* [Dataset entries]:
----
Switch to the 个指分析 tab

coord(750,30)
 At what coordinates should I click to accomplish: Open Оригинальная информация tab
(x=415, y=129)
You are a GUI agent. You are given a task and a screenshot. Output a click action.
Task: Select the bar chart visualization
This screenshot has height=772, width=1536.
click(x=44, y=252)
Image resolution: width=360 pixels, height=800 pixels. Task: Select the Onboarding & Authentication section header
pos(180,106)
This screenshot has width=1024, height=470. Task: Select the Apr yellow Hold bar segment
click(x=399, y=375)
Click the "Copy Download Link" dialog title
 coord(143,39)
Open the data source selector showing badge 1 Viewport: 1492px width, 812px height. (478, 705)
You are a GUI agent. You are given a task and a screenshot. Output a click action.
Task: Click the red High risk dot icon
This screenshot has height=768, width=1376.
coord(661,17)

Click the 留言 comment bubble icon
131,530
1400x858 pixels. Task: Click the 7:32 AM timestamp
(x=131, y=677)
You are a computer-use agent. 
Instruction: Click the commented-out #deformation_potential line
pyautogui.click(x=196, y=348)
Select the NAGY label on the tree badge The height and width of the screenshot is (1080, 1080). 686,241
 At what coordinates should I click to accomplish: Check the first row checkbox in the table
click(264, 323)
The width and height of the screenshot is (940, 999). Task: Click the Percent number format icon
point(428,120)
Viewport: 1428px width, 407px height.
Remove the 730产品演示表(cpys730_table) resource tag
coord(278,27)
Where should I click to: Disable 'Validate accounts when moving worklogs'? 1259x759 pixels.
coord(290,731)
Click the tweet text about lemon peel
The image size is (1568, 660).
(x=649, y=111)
----
* [What to work on]: Print all of the data exactly as it stands above.

* [Written solution]:
Switch to the 个指分析 tab

coord(750,30)
 At what coordinates should I click to accomplish: Open Оригинальная информация tab
(x=415, y=129)
You are a GUI agent. You are given a task and a screenshot. Output a click action.
Task: Select the bar chart visualization
This screenshot has height=772, width=1536.
click(x=44, y=252)
Image resolution: width=360 pixels, height=800 pixels. Task: Select the Onboarding & Authentication section header
pos(180,106)
This screenshot has width=1024, height=470. Task: Select the Apr yellow Hold bar segment
click(x=399, y=375)
Click the "Copy Download Link" dialog title
 coord(143,39)
Open the data source selector showing badge 1 Viewport: 1492px width, 812px height. (478, 705)
You are a GUI agent. You are given a task and a screenshot. Output a click action.
Task: Click the red High risk dot icon
This screenshot has height=768, width=1376.
coord(661,17)

Click the 留言 comment bubble icon
131,530
1400x858 pixels. Task: Click the 7:32 AM timestamp
(x=131, y=677)
You are a computer-use agent. 
Instruction: Click the commented-out #deformation_potential line
pyautogui.click(x=196, y=348)
Select the NAGY label on the tree badge The height and width of the screenshot is (1080, 1080). 686,241
 At what coordinates should I click to accomplish: Check the first row checkbox in the table
click(264, 323)
The width and height of the screenshot is (940, 999). Task: Click the Percent number format icon
point(428,120)
Viewport: 1428px width, 407px height.
Remove the 730产品演示表(cpys730_table) resource tag
coord(278,27)
Where should I click to: Disable 'Validate accounts when moving worklogs'? 1259x759 pixels.
coord(290,731)
Click the tweet text about lemon peel
The image size is (1568, 660).
(x=649, y=111)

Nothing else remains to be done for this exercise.